- On Monday, US equity-index futures rose as Beijing's latest step to loosen covid regulations infused a ray of hope into markets that had been spooked by inflation and rate-hike fears. The dollar and treasuries both fell.

- Contracts on the tech-heavy Nasdaq 100 and the S&P 500 rose more than 1%, boosted by news that Chinese officials are planning to loosen restrictions on ride-hailing giant Didi Global, and other US-listed tech companies. In premarket trading, Didi's stock jumped as high as 52%. Apple increased 1.6%, Tesla surged after falling almost 9% at Friday's close, and Amazon.com crept higher after enacting a 20-for-1 stock split.

- Stronger-than-expected US jobs statistics in May suggests the Federal Reserve will stick on its tightening plan to keep inflation under control.

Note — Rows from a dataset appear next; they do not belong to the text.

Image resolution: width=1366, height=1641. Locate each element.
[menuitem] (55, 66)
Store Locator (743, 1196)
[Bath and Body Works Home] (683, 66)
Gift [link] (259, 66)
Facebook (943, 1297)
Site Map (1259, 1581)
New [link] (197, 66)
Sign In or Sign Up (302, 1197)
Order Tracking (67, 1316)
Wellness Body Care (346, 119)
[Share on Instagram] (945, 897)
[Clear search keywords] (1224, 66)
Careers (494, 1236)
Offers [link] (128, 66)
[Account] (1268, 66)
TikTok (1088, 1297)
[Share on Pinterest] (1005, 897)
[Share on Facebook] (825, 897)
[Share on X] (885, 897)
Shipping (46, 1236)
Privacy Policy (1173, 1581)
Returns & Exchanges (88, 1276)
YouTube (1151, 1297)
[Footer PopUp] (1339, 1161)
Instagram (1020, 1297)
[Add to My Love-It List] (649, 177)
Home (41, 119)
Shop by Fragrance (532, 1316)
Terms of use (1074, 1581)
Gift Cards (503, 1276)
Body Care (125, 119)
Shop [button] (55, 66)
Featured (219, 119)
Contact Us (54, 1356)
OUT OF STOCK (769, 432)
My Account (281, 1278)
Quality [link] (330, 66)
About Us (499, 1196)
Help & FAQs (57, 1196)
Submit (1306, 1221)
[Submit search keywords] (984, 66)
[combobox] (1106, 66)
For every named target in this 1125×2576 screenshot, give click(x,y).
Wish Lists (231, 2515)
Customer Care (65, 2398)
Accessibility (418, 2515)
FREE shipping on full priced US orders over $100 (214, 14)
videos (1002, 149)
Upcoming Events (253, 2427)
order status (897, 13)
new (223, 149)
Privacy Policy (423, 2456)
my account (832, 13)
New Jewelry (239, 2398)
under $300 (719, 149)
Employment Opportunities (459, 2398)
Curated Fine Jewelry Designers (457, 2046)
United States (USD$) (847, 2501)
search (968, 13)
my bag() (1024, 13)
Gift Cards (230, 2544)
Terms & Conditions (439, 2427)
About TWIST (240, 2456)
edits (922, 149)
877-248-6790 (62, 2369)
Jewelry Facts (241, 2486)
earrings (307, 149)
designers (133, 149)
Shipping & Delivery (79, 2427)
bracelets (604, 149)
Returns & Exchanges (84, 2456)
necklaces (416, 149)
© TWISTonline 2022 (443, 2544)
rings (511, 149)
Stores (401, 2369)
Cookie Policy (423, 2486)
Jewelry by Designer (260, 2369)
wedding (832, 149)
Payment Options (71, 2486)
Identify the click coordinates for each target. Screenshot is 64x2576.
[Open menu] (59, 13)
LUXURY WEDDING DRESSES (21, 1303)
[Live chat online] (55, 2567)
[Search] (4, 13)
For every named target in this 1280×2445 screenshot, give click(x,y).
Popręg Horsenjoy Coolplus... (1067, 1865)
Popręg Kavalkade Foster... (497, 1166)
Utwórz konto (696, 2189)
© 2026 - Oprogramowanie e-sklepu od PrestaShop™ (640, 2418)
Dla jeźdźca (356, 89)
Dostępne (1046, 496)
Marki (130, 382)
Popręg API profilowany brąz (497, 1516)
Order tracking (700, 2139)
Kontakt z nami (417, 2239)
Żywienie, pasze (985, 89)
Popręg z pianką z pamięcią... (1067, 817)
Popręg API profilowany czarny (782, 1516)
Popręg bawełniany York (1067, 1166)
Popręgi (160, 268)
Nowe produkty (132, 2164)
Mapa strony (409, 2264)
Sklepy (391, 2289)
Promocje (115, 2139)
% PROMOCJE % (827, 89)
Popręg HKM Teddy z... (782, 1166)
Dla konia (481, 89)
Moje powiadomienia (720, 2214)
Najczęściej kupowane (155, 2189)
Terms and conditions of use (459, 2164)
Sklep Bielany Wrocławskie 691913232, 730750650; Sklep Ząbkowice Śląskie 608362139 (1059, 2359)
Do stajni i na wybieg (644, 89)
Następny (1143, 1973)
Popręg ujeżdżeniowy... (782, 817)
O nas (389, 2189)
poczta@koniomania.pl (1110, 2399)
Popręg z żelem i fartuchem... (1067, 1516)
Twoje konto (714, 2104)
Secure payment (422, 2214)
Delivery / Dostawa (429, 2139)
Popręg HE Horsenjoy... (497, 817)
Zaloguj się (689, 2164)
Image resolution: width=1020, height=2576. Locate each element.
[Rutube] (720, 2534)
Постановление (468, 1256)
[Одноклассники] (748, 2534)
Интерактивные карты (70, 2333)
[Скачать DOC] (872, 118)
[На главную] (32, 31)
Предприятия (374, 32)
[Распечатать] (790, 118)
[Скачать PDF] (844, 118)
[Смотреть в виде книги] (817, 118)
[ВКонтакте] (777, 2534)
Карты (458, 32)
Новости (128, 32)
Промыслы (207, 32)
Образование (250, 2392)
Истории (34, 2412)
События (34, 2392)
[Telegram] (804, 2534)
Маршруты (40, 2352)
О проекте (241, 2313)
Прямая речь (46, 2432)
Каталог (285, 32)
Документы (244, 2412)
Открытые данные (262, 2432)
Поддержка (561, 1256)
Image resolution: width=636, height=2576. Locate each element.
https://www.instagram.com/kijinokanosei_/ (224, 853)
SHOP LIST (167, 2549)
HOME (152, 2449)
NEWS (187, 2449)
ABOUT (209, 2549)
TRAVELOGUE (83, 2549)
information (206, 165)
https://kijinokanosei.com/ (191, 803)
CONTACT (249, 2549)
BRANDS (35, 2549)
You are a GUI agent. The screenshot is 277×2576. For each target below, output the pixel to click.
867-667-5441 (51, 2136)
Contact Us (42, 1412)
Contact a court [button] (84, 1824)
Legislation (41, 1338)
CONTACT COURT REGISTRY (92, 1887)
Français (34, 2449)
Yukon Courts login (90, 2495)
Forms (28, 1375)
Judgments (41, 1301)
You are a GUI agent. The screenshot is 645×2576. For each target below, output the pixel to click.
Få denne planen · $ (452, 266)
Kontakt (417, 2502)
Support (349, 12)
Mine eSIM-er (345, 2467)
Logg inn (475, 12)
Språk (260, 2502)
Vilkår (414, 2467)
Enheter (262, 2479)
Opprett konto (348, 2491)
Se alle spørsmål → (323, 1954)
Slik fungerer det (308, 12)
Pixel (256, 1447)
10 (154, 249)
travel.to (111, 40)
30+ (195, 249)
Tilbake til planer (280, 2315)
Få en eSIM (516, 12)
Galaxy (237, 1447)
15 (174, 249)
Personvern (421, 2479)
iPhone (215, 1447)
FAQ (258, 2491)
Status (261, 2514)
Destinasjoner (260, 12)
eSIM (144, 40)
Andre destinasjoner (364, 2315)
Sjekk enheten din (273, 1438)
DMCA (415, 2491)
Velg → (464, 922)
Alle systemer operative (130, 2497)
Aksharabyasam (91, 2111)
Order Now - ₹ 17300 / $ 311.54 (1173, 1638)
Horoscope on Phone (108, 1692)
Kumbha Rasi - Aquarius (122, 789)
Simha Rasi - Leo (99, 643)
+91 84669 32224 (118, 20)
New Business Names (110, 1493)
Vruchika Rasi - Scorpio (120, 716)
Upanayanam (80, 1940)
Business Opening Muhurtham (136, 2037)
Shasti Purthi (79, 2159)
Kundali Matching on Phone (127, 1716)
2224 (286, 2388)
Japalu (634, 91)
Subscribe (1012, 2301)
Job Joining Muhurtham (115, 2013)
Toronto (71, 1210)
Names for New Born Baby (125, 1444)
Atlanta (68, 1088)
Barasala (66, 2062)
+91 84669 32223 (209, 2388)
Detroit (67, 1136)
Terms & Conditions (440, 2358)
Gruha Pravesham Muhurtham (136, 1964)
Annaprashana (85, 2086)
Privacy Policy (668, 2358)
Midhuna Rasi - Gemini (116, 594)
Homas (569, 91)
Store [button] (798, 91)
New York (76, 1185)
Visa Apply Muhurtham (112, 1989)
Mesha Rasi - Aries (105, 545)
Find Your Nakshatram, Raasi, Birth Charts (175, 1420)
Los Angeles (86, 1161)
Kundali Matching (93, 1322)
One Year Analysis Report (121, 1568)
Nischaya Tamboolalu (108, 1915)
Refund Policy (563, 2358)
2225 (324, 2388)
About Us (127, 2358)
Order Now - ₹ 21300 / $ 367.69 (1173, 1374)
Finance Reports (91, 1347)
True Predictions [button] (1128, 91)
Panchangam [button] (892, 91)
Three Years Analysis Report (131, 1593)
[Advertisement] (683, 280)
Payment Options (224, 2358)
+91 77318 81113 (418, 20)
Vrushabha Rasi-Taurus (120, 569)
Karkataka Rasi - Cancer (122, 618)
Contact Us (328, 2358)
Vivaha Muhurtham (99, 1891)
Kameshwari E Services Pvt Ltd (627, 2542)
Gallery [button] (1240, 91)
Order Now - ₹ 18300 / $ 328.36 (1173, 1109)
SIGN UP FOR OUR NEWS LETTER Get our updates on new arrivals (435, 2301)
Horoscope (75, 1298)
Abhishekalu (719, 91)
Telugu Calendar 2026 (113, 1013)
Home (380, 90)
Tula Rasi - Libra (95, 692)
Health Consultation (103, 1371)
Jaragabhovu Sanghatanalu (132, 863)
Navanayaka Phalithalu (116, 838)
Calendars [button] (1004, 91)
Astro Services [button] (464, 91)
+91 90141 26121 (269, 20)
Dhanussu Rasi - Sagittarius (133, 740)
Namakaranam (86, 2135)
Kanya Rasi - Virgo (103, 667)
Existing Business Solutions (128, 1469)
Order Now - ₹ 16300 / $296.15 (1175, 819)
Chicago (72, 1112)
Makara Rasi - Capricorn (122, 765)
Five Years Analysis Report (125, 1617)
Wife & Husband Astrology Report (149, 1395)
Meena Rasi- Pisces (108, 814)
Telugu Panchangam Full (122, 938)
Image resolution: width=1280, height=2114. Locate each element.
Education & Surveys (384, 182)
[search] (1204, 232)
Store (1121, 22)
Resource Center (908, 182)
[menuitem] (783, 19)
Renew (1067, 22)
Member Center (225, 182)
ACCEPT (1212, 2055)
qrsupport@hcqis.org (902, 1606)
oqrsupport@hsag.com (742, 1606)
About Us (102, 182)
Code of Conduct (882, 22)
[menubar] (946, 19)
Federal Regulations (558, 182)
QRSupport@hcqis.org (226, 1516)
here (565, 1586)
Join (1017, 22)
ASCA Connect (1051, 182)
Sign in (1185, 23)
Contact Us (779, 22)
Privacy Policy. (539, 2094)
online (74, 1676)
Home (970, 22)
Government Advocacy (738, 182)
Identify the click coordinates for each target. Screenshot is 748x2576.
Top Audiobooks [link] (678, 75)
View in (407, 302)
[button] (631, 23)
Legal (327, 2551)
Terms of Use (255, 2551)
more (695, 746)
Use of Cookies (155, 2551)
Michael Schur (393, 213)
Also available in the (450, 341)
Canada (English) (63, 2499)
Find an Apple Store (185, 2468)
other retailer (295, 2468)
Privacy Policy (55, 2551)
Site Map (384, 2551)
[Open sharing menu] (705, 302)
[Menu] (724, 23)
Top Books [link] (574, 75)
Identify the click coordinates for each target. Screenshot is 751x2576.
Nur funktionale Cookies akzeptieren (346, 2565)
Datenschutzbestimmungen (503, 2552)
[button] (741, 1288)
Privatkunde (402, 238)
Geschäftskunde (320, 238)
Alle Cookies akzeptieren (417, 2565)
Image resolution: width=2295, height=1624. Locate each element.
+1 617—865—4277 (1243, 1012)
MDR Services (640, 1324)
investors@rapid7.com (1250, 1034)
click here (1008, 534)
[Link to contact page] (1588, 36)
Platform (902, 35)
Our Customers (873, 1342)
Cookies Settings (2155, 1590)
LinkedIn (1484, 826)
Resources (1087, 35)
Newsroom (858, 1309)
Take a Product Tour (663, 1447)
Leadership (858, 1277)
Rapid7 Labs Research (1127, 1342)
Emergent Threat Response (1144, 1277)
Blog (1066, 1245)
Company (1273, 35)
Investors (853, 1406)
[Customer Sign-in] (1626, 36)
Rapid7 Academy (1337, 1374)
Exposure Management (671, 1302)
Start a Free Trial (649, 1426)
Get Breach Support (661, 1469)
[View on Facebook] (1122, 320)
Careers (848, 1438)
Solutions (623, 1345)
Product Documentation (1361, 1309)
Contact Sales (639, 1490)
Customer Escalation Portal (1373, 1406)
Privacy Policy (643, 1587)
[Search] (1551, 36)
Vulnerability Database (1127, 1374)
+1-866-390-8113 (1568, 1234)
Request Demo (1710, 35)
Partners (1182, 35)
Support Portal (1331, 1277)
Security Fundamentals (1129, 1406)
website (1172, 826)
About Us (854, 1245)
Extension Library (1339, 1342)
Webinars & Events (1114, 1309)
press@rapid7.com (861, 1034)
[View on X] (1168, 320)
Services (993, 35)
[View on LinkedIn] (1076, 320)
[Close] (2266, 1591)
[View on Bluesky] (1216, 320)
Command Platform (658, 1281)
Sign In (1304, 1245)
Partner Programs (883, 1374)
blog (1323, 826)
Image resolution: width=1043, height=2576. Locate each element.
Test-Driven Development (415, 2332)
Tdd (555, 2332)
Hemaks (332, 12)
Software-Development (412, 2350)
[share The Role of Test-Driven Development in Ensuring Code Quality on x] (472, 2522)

However, analysts at Goldman Sachs Group believe the Fed will be able to carry out its aggressive rate-hike strategy without plunging the country into recession.

- India is in talks to increase Russian oil imports from Rosneft.
- Barclays: Now expect ECB to hike in 25 basis-points increments at each meeting from July to December 2022, and once more in Q1 2023.
- Bank of America now expects 150 basis-points of ECB rate hikes this year, with 50 basis-points moves in July and September.
- Money Markets bet on half-point BoE rate hike by December.
- On Monday, Biden will use executive action to bridge a solar panel supply gap caused by a Commerce Department tariff investigation - According to sources familiar with the matter.